● **INSTRUCTIONS TO FOLLOW**
Please give back only the lines below from the one containing "Terms & Conditions (256, 2482)" to the one containing "Partnership Principles (382, 2482)", each repeated word for word, both ends included.

● **DATA FOR REVIEW**
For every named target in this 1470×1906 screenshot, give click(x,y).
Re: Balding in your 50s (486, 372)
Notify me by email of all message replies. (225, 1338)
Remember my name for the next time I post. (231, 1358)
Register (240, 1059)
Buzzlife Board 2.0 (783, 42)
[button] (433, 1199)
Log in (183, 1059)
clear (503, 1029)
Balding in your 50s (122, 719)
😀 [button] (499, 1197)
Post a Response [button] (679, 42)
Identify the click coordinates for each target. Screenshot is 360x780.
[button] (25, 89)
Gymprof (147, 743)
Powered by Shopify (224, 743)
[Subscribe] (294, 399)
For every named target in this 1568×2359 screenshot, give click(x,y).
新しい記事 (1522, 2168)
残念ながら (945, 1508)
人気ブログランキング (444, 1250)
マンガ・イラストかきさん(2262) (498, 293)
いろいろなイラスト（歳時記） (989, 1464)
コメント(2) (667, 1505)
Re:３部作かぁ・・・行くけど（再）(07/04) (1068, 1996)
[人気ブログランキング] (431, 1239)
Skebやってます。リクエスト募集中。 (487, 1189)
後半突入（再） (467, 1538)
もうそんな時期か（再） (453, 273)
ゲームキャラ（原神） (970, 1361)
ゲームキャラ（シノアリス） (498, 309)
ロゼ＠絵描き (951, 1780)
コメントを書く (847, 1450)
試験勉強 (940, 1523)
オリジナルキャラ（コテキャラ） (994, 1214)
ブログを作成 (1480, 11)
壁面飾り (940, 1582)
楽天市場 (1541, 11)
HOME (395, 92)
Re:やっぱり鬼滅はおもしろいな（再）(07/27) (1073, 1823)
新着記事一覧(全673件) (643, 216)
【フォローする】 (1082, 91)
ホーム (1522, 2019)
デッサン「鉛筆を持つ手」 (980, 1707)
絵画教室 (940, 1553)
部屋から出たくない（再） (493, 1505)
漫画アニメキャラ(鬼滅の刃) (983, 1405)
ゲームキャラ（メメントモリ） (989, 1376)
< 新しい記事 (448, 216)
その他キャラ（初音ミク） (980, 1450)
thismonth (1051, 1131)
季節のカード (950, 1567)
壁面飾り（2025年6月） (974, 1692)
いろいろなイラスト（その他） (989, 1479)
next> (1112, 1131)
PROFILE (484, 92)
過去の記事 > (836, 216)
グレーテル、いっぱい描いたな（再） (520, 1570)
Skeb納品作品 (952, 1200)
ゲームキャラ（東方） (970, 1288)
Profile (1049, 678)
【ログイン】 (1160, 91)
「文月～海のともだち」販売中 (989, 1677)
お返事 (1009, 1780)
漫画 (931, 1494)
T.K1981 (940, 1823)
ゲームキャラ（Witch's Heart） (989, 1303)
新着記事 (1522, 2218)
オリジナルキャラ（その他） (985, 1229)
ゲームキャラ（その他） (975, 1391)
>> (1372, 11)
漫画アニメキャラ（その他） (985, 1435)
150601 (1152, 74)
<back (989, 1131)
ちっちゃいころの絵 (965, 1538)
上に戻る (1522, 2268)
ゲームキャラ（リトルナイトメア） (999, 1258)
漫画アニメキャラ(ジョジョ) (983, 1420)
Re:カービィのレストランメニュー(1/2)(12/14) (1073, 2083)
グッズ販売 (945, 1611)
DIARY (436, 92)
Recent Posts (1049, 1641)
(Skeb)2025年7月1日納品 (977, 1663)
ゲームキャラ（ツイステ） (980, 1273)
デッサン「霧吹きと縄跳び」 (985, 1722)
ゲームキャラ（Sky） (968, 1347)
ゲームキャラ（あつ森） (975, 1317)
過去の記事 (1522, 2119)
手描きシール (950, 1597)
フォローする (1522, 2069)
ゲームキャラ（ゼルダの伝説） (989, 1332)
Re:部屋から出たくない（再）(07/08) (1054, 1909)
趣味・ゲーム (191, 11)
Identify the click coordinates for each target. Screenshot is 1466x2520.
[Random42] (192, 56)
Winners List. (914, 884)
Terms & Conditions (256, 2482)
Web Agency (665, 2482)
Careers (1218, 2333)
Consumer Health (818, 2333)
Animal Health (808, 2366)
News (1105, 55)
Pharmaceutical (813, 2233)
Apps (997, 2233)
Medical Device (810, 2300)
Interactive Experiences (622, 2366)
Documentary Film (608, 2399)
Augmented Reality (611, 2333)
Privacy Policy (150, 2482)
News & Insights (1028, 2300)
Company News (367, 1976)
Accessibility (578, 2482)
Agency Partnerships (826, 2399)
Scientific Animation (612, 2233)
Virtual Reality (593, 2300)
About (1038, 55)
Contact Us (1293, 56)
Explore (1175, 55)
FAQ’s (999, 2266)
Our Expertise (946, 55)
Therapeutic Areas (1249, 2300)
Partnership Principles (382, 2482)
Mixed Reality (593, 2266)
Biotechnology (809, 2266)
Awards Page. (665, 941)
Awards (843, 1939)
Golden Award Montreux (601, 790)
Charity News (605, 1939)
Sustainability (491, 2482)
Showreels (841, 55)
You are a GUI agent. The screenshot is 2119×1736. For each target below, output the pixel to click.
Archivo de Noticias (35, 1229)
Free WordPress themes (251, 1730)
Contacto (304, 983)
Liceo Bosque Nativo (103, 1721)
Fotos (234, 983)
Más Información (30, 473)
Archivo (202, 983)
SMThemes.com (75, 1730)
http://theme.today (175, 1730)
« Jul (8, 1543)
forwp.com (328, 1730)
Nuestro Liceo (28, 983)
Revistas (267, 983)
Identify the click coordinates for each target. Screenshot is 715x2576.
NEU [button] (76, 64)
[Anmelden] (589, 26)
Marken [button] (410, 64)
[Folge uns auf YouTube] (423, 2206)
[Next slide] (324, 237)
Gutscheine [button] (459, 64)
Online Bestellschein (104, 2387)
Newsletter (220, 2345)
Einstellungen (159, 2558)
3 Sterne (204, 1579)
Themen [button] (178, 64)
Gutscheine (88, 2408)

● **TASK ANSWER**
Terms & Conditions (256, 2482)
Web Agency (665, 2482)
Careers (1218, 2333)
Consumer Health (818, 2333)
Animal Health (808, 2366)
News (1105, 55)
Pharmaceutical (813, 2233)
Apps (997, 2233)
Medical Device (810, 2300)
Interactive Experiences (622, 2366)
Documentary Film (608, 2399)
Augmented Reality (611, 2333)
Privacy Policy (150, 2482)
News & Insights (1028, 2300)
Company News (367, 1976)
Accessibility (578, 2482)
Agency Partnerships (826, 2399)
Scientific Animation (612, 2233)
Virtual Reality (593, 2300)
About (1038, 55)
Contact Us (1293, 56)
Explore (1175, 55)
FAQ’s (999, 2266)
Our Expertise (946, 55)
Therapeutic Areas (1249, 2300)
Partnership Principles (382, 2482)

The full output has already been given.